Terkait HET beras, dia berharap ketentuan itu hanya berlaku bagi pemerintah dalam mengintervensi harga, yakni ketika harga beras di tingkat konsumen melebihi HET. Petani berharap ketentuan tentang HET beras tidak justru berdampak menekan harga gabah di tingkat petani.
Terkait opsi impor beras, Arief menambahkan, neraca pangan mengutamakan produksi dalam negeri. ”Pada saat produksi dalam negeri itu cukup, buat apa impor? Jadi, saat kita memang memerlukan (impor) itu, kita lakukan, tetapi itu opsi terakhir,” katanya.
Sebelumnya, pada Rabu pagi Presiden Joko Widodo menjanjikan pemerintah berupaya menyeimbangkan harga. Harapannya, harga gabah di tingkat petani baik dan wajar, harga beras di pedagang baik dan wajar, demikian pula harga beras di konsumen.
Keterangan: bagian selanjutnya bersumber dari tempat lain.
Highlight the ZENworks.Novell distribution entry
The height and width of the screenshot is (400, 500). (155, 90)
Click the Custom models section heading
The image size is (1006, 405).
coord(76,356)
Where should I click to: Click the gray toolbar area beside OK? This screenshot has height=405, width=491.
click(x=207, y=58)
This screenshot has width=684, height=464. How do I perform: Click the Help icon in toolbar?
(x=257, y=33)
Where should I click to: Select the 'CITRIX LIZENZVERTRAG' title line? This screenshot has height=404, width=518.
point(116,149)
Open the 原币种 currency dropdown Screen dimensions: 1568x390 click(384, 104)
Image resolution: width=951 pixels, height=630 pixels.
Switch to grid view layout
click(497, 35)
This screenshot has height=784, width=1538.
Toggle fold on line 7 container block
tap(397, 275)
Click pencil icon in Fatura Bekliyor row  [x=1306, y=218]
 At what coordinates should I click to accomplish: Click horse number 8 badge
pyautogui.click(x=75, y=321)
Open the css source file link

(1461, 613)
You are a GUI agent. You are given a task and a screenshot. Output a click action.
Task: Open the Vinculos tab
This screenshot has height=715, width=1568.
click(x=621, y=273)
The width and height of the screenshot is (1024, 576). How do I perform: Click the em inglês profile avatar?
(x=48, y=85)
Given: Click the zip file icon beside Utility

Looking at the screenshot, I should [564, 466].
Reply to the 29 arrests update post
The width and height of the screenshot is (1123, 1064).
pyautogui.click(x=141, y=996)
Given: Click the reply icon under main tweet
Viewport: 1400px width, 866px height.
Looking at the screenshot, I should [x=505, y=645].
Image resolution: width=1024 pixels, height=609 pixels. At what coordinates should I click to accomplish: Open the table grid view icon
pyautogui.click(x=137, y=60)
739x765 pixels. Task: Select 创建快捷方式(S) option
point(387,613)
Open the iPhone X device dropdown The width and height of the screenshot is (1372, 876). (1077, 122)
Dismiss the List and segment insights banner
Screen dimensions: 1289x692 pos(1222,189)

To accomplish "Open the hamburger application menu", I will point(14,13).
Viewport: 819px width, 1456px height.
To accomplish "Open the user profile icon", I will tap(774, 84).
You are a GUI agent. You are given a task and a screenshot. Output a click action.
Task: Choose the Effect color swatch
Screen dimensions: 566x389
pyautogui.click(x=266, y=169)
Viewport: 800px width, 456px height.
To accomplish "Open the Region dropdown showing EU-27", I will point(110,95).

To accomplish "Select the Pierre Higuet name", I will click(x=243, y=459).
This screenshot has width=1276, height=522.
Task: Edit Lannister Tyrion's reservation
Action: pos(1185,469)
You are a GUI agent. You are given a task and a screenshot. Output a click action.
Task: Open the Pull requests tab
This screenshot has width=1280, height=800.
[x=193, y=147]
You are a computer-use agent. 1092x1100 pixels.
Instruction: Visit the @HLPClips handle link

Ketika harga naik, formula yang biasa diambil adalah menggelontorkan beras sebanyak-banyaknya ke pasar. ”Tapi, ini tidak kita lakukan karena menjaga keseimbangan itu,” ujar Presiden seusai meresmikan acara temu bisnis produk dalam negeri di Jakarta, Rabu pagi.